In Rwanda, perfect is not an option
On Wednesday, I praised the work of the war crimes tribunal in Sierra Leone. The next day, similiar justice began in Rwanda, with the opening of the Gacaca courts.
Gacaca are community based courts, based on traditional practices that promote reconciliation between the perpetrator and the community. Though significantly different from western-style punitive justice, the gacaca are necessary to deal with the over 100,000 people accused of genocide or related acts that still languish in Rwanda's jails... nearly 11 years after the horror.
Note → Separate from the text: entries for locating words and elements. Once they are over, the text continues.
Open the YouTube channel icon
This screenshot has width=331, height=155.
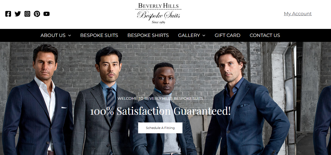[x=47, y=14]
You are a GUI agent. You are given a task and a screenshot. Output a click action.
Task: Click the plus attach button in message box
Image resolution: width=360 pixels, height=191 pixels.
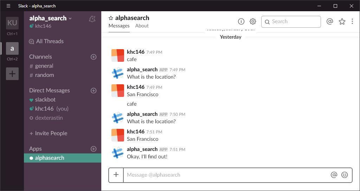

Focusing on confession and apology, the Gacaca courts are also intended to facilitate national reconciliation as those who confess and plead guilty could have their sentences reduced, notes the UN's IRIN service. Gacaca, meaning grass in the local Kinyarwanda language, was traditionally used by village communities who would gather on a patch of grass to resolve conflicts among families, employing the heads of each household as judges.
Gacacas will focus mainly on the underlings, as national courts and the International Criminal Tribunal for Rwanda (located in Arusha, Tanzania) deal with the higher ups. "They have started with suspects who fall under category two, who include mainly people that took orders to kill from their superior," Anastase Balinda, head of documentation in the national service of the Gacaca jurisdictions, told IRIN. Trials started in 751 village courts where for the past two years thousands of suspects have been questioned by locally elected judges, sitting as investigative panels.
Some human rights groups question the due process safeguards of the gacaca. Many fear the mob mentality may taint some gacaca or that the accused will face undue pressure to confess. Others worry of a whitewash, as the gacaca are apparently not allowed to consider crimes committed by the then-rebel RPA (now the RPF ruling party).
The gacaca system is not perfect. Yet perfect is not an option in the present circumstances. There are 100,000 people still in Rwandan jails. Close to a million people perished during the 1994 genocide and countless others fled into exile, including a disproportionate of the educated elite of which the official legal system is comprised. Trying the 100,000 accused through the 'normal' legal system would take forever and they would remain in jail indefinitely. Is that fair?
Given the lack of serious alternatives, the gacaca, however imperfect, is clearly the best way to expedite justice in Rwanda and help the country move forward.